The new system would require a single candidate receive 50 percent of the vote to win in the first round. After the first round, if no winner is declared, things get interesting.
If no candidate receives 50 percent of the vote, the candidate who had the least number of first-place votes will be eliminated from the second round.
Once the candidate has been eliminated, the second choice of that candidate's voters will get their redistributed votes in the second round. The process continues until a candidate reaches 50 percent of the vote or there are only two candidates left.
Essentially, the process replaces subsequent runoff elections, which, as Zinner pointed out, often draw less turn out.
And voters don't necessarily have to rank all the candidates.
The system has been put into use in state electoral systems.
Maine became the first state in the nation to utilize ranked-choice voting or an instant runoff voting system in a statewide election.
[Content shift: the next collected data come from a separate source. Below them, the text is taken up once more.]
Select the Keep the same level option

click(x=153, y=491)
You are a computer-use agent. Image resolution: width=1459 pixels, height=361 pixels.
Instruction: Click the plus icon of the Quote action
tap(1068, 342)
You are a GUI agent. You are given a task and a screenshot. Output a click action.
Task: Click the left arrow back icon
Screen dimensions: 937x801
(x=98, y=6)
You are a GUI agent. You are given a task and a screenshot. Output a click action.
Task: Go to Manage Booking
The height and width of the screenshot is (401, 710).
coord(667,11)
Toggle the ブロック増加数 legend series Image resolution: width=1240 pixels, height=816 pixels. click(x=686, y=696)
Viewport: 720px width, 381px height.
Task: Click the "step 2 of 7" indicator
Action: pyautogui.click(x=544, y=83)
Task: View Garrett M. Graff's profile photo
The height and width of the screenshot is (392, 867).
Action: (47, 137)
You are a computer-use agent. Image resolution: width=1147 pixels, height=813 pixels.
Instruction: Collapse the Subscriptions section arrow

Supporters of the voting method view it as a move toward a more democratic system while opponents say it can be too complicated or logistically confusing to be effective.
Advocates say the system is particularly useful when there are a number of candidates running for the same position, effectively eliminating the so-called "spoiler effect" of voting for a less popular candidates even though that decision could negatively affect a more popular candidate with whom a voter might also align.
Local elections in Maine have used the system before, too, and a mayoral election in 2011 went for 14 runoff rounds.
Maine began using the system when their governor, Paul LePage, won the office with less than a majority of the vote. They put the system into use during primary election in June, and it was used again on congressional ballots in November.
For at least the past two years, SGA elections for president have gone to a runoff.
Zinner said, if passed, the system would hopefully be ready in time for Miss Homecoming elections in fall 2019.